DIRECTIONS: Take the entries below and give them back exactly. Leave out nothing.
Content starts
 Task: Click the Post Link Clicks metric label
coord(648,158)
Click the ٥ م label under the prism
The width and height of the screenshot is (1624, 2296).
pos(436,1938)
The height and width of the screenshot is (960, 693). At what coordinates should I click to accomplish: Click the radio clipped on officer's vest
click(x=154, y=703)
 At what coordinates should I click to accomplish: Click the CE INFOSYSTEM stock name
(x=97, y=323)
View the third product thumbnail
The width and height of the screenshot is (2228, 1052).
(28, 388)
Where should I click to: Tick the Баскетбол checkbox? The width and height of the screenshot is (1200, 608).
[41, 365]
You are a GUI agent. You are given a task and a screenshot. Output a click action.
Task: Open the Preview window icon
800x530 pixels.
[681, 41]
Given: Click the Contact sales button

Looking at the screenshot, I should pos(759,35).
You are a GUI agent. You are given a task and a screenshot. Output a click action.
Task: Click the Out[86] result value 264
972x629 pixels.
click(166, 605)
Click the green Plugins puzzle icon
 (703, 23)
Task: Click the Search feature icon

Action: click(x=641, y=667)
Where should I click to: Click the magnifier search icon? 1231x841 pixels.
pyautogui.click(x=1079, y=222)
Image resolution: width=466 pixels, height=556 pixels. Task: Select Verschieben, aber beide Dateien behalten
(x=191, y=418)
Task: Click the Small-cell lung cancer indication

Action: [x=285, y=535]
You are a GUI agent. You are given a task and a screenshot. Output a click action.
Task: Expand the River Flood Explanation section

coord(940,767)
Content ends
OUTPUT OF THE TASK:
 Task: Click the Post Link Clicks metric label
coord(648,158)
Click the ٥ م label under the prism
The width and height of the screenshot is (1624, 2296).
pos(436,1938)
The height and width of the screenshot is (960, 693). At what coordinates should I click to accomplish: Click the radio clipped on officer's vest
click(x=154, y=703)
 At what coordinates should I click to accomplish: Click the CE INFOSYSTEM stock name
(x=97, y=323)
View the third product thumbnail
The width and height of the screenshot is (2228, 1052).
(28, 388)
Where should I click to: Tick the Баскетбол checkbox? The width and height of the screenshot is (1200, 608).
[41, 365]
You are a GUI agent. You are given a task and a screenshot. Output a click action.
Task: Open the Preview window icon
800x530 pixels.
[681, 41]
Given: Click the Contact sales button

Looking at the screenshot, I should pos(759,35).
You are a GUI agent. You are given a task and a screenshot. Output a click action.
Task: Click the Out[86] result value 264
972x629 pixels.
click(166, 605)
Click the green Plugins puzzle icon
 (703, 23)
Task: Click the Search feature icon

Action: click(x=641, y=667)
Where should I click to: Click the magnifier search icon? 1231x841 pixels.
pyautogui.click(x=1079, y=222)
Image resolution: width=466 pixels, height=556 pixels. Task: Select Verschieben, aber beide Dateien behalten
(x=191, y=418)
Task: Click the Small-cell lung cancer indication

Action: [x=285, y=535]
You are a GUI agent. You are given a task and a screenshot. Output a click action.
Task: Expand the River Flood Explanation section

coord(940,767)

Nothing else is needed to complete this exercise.